### Extract provided:
+--

= The Part Played by Labour in the Transition from Ape to Man =

1876 unfinished essay written by Friedrich Engels

"The Part Played by Labour in the Transition from Ape to Man" (German: "Anteil der Arbeit an der Menschwerdung des Affen") is an unfinished essay written by Friedrich Engels in the spring of 1876 and first published in 1896. The essay forms the ninth chapter of Dialectics of Nature, which proposes a unitary materialist paradigm of natural and human history.

==Summary==
Though incomplete, the essay elucidates two aspects of materialist theory which had underpinned Marx and Engels's thinking since the mid-1840s. First, it argues that humanity's separation from nature is not inherent to the human condition, but rather that humanity is a part of nature; furthermore, human agency in physically reorganizing nature is part of a long historical process, whereby the physical material of nature is incorporated into human systems of value through labour. Engels uses this framework to suggest that humanity must transcend the ecologically destructive patterns of capitalism, and progress to a mode of production that operates in harmony with nature.

Secondly, the essay confronts the question of cognition and ontology, suggesting that the human brain is not inherently distinct from the brains of other mammals, but that human intellectual capabilities developed through a dialectical relationship with the human body. Specifically, Engels emphasizes the importance of humans’ opposable thumbs and phonetically dynamic mouths, which enabled them to articulate complex forms of language over time. In that respect, the essay challenged the prevailing philosophy of Cartesian dualism, which drew a stark division between mind and body.

Marx and Engels had both alluded to this notion in previous writings, for instance in their first collaborative work, The Holy Family, in which they wrote, "Body, being, substance are but different terms for the same reality. It is impossible to separate thought from matter that thinks." However, in describing this dynamic as a function of the historical process of evolution, the essay is among the most explicit and comprehensive documents on the ontology of Marx and Engels.

== Relevance to Marxist thought ==

The conceptual unity of humanity and nature had been a central theme in Marx and Engels's thought from the early stages of their careers, and was especially prevalent in their discourses on species-being. For instance, in the Economic and Philosophical Manuscripts of 1844, Marx had written, “Man lives from nature, i.e., nature is his body, and he must maintain a continuing dialogue with it if he is not to die. To say that man's physical and mental life is linked to nature simply means that nature is linked to itself, for man is a part of nature.”

+--

Tell whether each statement agrees with the article on Engels's essay, answering yes or no and quoting the words of the article that decide it. 1. The essay was first published in 1896. 2. The essay holds that the human brain is inherently distinct from the brains of other mammals. 3. The essay forms the tenth chapter of Dialectics of Nature.

Collected data
+--

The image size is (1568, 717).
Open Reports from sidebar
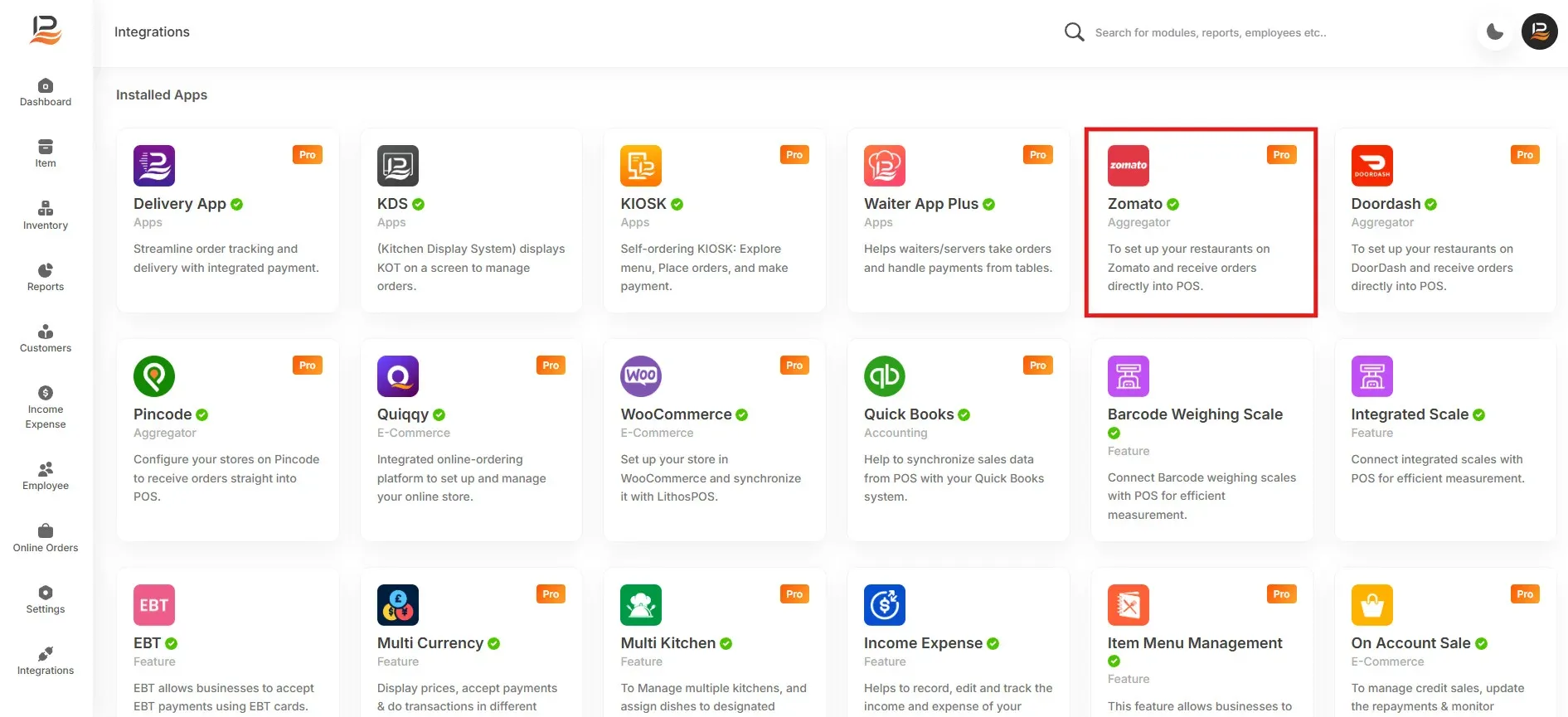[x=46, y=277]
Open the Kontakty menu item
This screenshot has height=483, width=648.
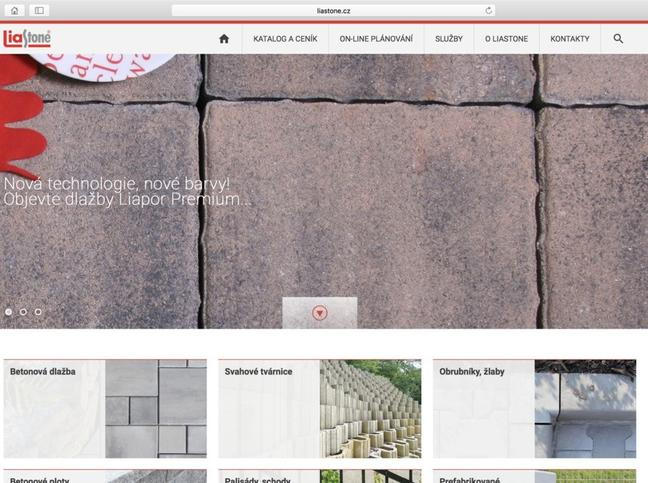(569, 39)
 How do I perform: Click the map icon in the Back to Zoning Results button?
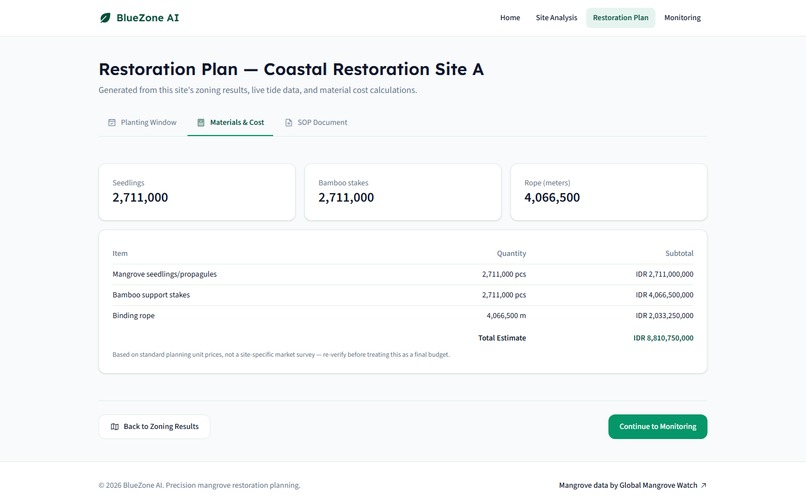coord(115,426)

+--

### Solved exercise:
1. Yes: "first published in 1896"
2. No: "the human brain is not inherently distinct from the brains of other mammals"
3. No: "The essay forms the ninth chapter of Dialectics of Nature"